▼
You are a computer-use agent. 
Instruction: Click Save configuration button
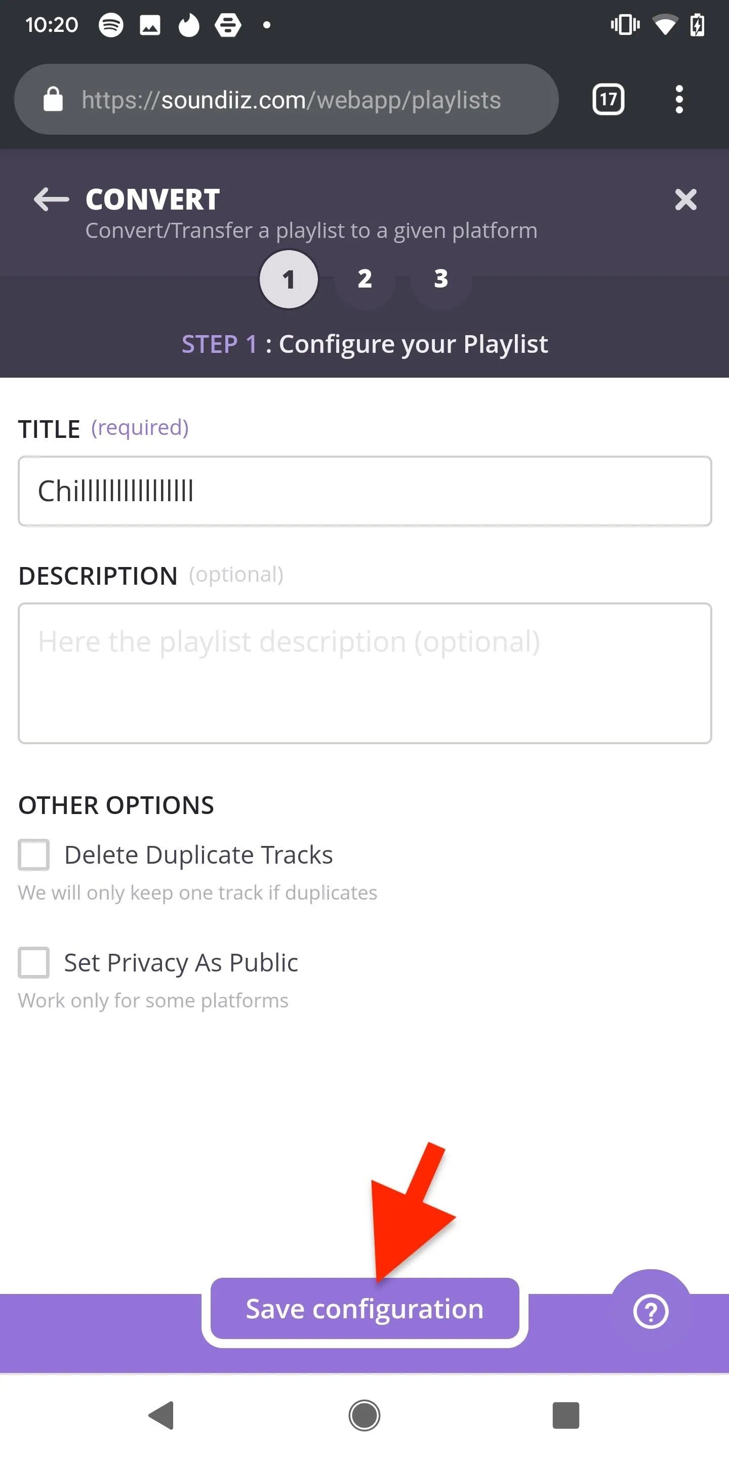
▲
▼
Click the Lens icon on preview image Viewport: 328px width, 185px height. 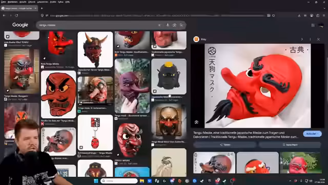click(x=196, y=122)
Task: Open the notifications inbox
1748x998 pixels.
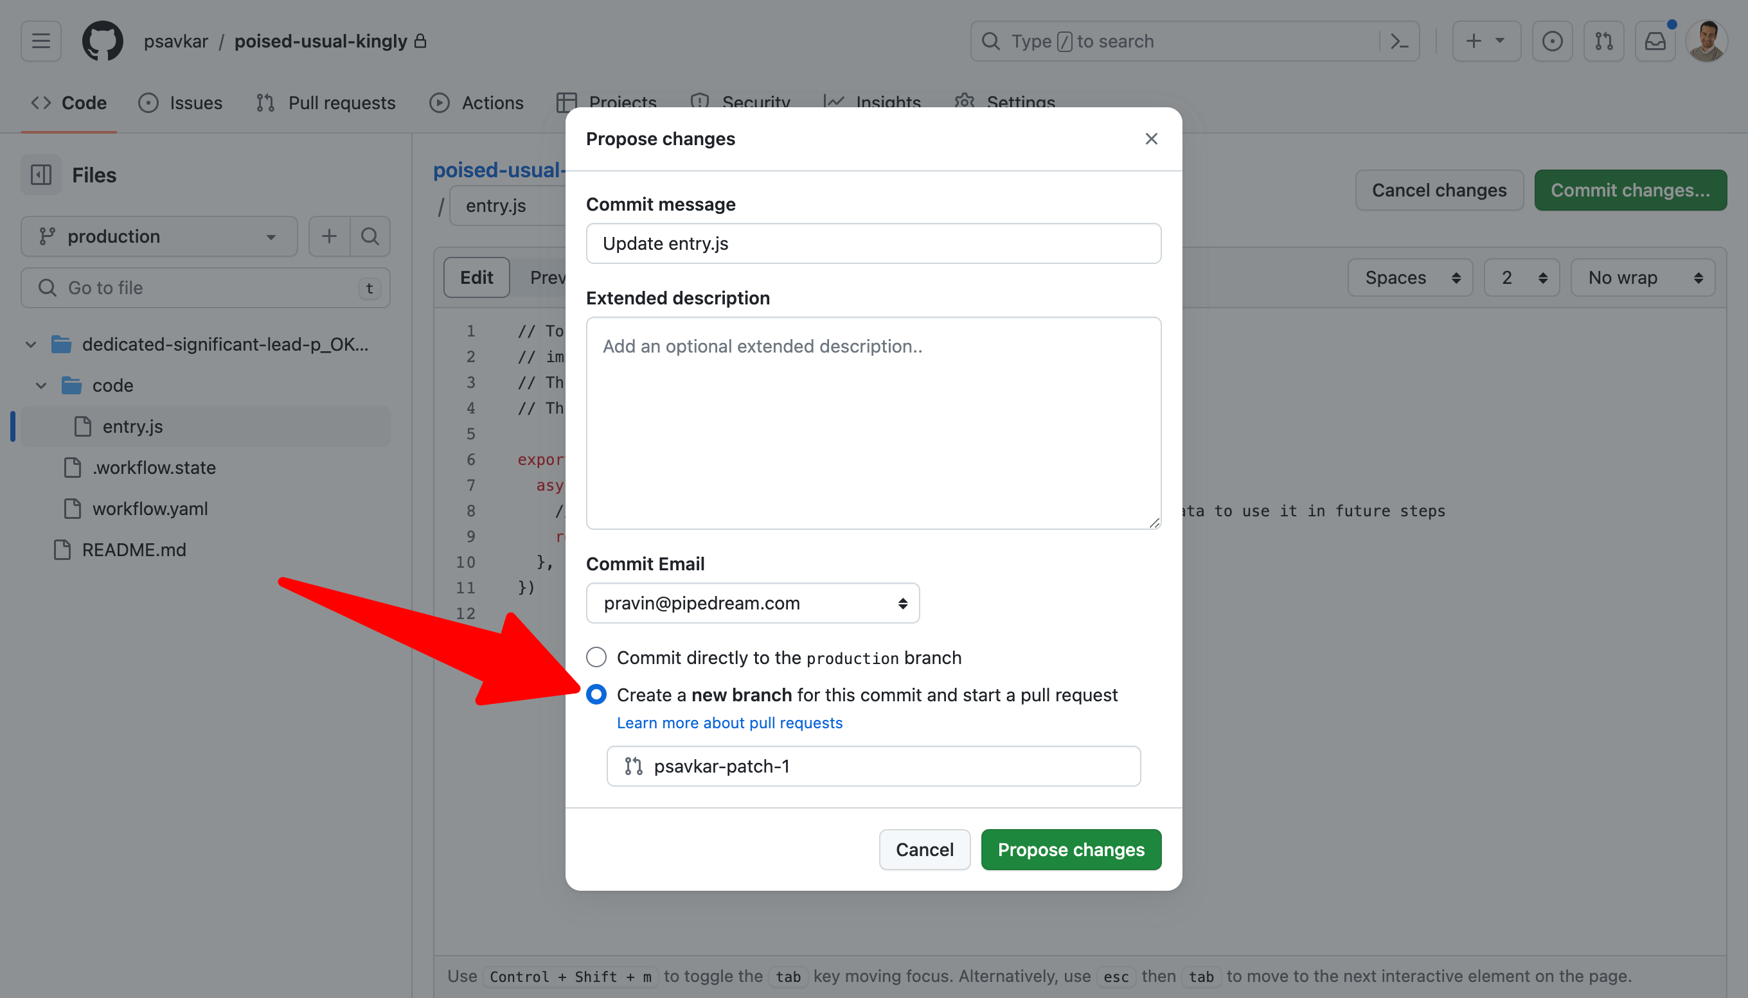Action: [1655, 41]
▲
▼
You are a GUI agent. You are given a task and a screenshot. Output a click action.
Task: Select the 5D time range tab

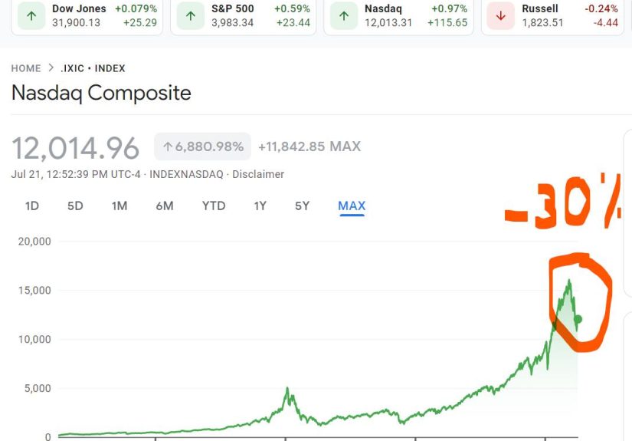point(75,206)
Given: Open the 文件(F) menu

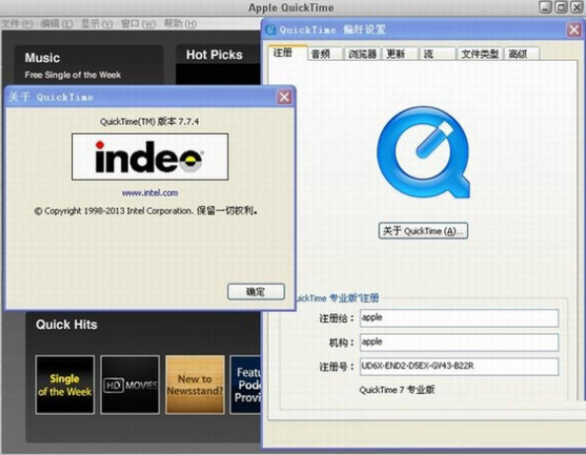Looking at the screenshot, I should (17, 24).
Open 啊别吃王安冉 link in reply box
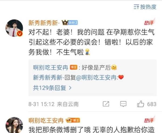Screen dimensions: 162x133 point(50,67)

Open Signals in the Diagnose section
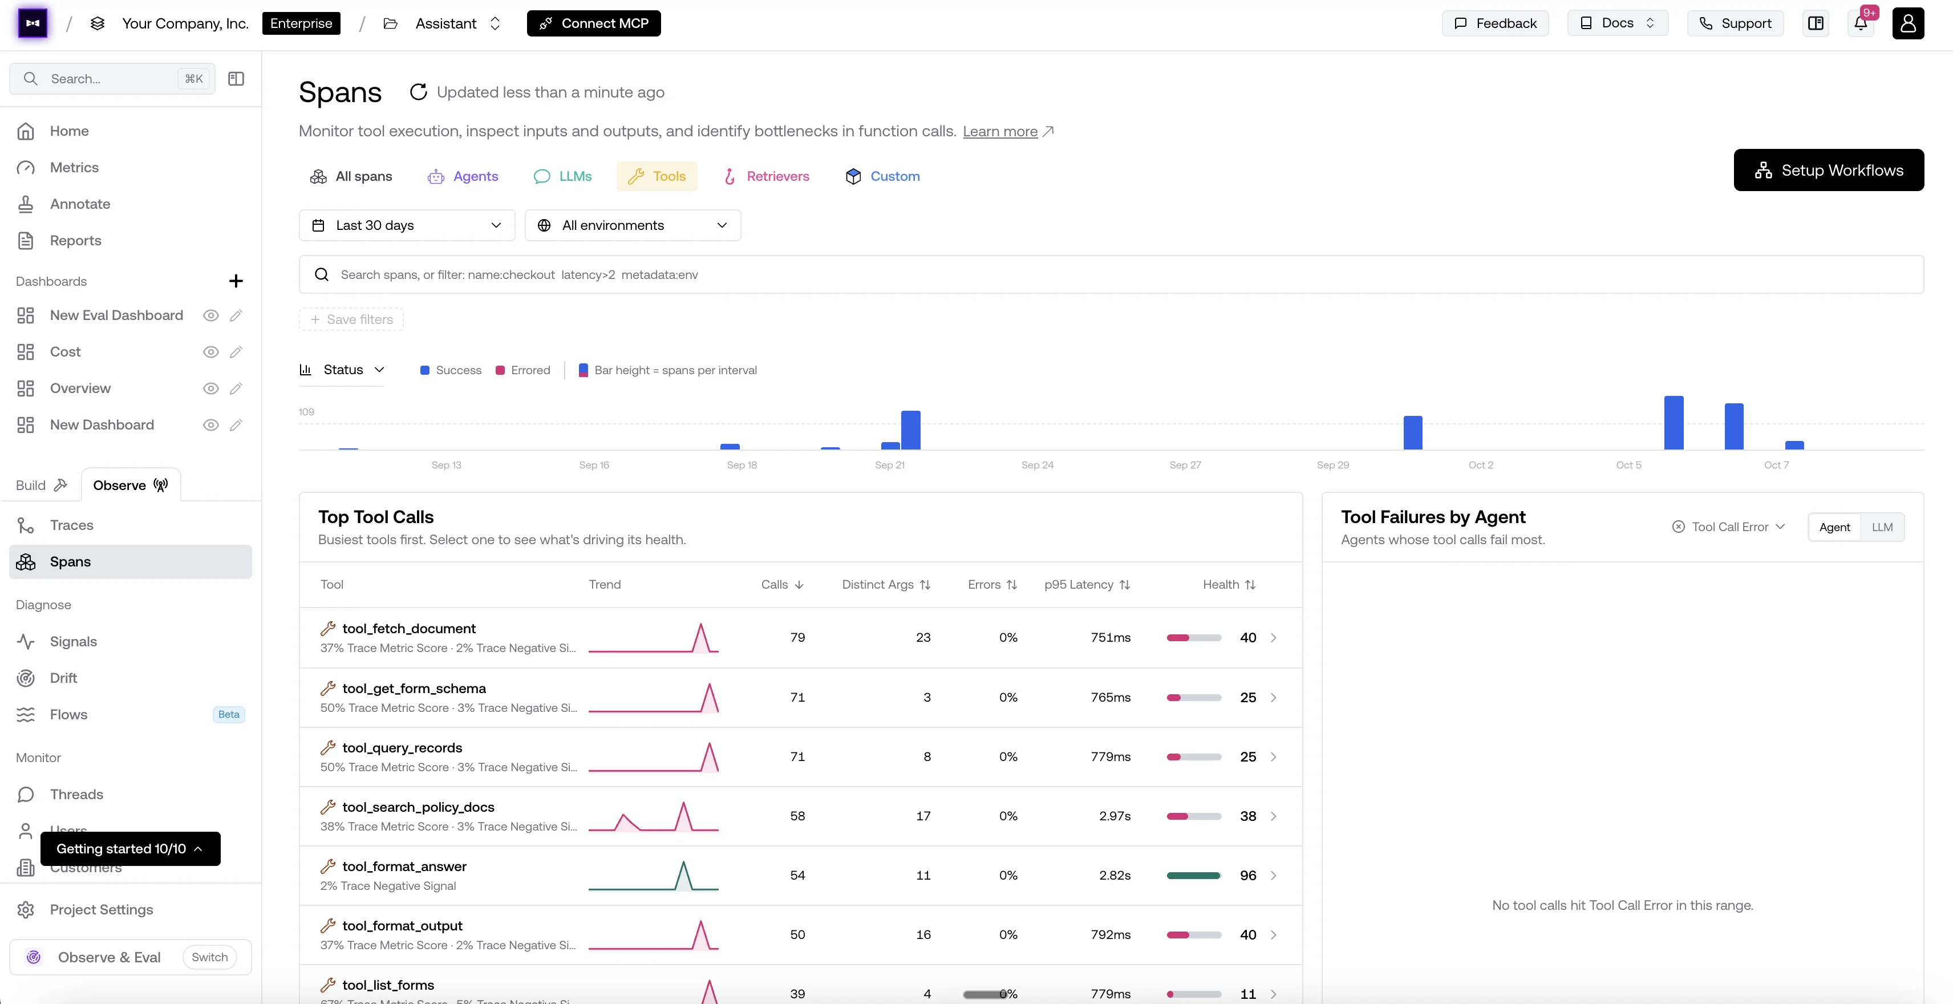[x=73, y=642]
▲
GIVEN EXERCISE
Put the lines of the records between the line containing "Given: Open the 文件(F) menu" and the line containing "[x=73, y=642]", inclusive, into a numbered list, skipping any blank lines. Leave the pictures out of your answer.

COMPLETED TASK
1. Given: Open the 文件(F) menu
2. Looking at the screenshot, I should (17, 24).
3. Open 啊别吃王安冉 link in reply box
4. Screen dimensions: 162x133 point(50,67)
5. Open Signals in the Diagnose section
6. [x=73, y=642]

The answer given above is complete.